(Stored entries)
┄┄┄┄┄┄┄┄┄┄

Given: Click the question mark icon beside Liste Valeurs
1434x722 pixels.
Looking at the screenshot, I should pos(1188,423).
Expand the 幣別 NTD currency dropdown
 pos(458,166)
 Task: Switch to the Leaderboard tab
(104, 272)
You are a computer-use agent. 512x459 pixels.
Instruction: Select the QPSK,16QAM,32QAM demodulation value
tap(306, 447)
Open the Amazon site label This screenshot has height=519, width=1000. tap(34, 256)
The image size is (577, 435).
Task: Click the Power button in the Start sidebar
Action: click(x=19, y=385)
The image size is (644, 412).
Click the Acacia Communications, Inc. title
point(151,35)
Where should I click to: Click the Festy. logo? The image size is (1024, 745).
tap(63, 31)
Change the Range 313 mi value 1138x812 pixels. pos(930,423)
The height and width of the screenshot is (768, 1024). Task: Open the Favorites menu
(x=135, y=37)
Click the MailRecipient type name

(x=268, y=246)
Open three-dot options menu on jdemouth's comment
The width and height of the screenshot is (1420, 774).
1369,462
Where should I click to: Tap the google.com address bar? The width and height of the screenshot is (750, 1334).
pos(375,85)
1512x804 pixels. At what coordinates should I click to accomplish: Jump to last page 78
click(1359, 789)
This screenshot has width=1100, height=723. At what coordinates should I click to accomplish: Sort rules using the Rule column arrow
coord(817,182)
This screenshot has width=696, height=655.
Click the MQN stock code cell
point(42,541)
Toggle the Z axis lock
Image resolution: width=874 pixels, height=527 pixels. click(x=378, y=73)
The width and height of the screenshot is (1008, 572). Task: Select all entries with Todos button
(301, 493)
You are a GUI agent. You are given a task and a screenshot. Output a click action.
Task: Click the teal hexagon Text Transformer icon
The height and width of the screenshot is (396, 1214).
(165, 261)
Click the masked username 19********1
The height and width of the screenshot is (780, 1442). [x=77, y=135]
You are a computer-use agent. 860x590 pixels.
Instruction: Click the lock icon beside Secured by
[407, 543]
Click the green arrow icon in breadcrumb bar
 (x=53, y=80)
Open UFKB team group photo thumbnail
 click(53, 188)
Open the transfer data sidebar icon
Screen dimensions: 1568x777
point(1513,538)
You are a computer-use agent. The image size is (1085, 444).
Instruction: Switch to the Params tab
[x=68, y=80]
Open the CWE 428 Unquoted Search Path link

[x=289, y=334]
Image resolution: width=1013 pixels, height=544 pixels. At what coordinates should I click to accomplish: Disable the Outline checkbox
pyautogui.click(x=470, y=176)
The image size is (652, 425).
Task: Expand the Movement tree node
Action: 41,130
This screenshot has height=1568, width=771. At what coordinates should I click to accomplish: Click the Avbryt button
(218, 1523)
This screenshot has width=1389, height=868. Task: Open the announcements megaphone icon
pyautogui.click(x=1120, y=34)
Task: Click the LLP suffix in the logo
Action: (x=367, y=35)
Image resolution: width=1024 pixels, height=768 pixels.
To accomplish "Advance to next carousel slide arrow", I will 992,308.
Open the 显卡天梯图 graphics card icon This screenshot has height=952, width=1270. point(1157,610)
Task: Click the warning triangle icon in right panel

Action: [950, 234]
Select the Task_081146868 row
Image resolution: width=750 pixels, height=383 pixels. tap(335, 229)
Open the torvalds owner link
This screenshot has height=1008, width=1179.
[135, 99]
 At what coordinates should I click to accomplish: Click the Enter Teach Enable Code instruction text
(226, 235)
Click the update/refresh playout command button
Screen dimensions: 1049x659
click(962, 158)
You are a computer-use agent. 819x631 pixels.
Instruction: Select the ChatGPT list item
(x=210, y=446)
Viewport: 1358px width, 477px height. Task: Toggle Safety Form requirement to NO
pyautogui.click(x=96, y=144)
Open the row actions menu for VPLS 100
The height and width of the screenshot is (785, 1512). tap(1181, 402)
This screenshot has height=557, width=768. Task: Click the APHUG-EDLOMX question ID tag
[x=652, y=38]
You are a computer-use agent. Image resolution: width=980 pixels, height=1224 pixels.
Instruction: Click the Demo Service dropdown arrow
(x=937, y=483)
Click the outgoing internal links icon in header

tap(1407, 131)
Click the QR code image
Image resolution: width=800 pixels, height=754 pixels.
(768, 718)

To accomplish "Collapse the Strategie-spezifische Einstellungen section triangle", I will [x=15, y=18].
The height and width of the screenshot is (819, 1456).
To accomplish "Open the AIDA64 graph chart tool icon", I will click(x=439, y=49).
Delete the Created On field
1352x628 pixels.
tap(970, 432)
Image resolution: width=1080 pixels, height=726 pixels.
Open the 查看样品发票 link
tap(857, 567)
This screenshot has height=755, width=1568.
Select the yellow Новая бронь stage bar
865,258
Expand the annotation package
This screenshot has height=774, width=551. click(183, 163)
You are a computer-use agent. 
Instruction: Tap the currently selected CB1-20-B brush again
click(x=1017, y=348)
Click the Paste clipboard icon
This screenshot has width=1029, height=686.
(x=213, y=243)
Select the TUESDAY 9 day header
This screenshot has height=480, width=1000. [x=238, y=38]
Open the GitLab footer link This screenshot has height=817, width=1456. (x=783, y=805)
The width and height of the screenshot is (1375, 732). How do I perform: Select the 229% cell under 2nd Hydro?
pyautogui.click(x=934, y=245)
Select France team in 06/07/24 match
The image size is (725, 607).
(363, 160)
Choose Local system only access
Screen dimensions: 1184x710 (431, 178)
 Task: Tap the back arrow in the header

┄┄┄┄┄┄┄┄┄┄

--- Prompt ---
Every line of the data above that contains the word "agent" should be counted; please give the total alone.

--- Answer for the task ---
7